- [SOURCE TEXT]:
****************

Linux Gets Mobile (phone)
arclightfire writes "The Register are reporting that Motorola, one of major mobile phone manufacturers in the world, has decided that the future's bright, the future's penguin! The reasoning cited is the belief that China holds the key to the mobile phone market of tomorrow, therefore this future needs to be Linux; 'Not only is China potentially the world's largest mobile phone market, but it's also where most phones are built. Even more significantly, it's where the next generation of all mobile devices will be based, thinks Motorola.' Pax Linux?"
and the geekdom was at peace for years after finally all microprocessors were switched to linux
And they laughed at me when I kept hold of my motorolla brick. Methinx I'll be getting hold of one of these Linux based phones when I can...be a good excuse to replace this bloody old one.
Do they run Linux?
Seriously most the people there earn about $50 a month. How can enough people afford a mobile?
The calls would have to be much cheaper. The handset shouldn't be a problem but you can buy a P4 system in China for about $300 but most people still can't afford that.
Has anyone tested a Motorola Linux phone? Can I download my own C apps to it? Do I get root access? Can I mess with the readio protocols and steal the ID number from another phone? Do I get source? Can I recompile the phone OS and reinstall it?

****************

- [DATA BLOCK]:
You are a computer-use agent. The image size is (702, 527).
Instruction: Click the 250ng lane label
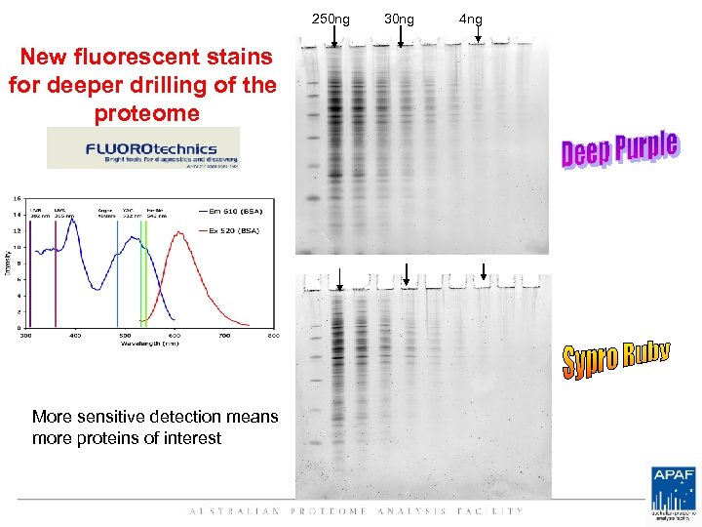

****************

- [EXERCISE GOAL]:
Reproduce the Motorola Linux phone discussion word for word, from "Seriously most the" to "and reinstall it?".

- [FINISHED ANSWER]:
Seriously most the people there earn about $50 a month. How can enough people afford a mobile?
The calls would have to be much cheaper. The handset shouldn't be a problem but you can buy a P4 system in China for about $300 but most people still can't afford that.
Has anyone tested a Motorola Linux phone? Can I download my own C apps to it? Do I get root access? Can I mess with the readio protocols and steal the ID number from another phone? Do I get source? Can I recompile the phone OS and reinstall it?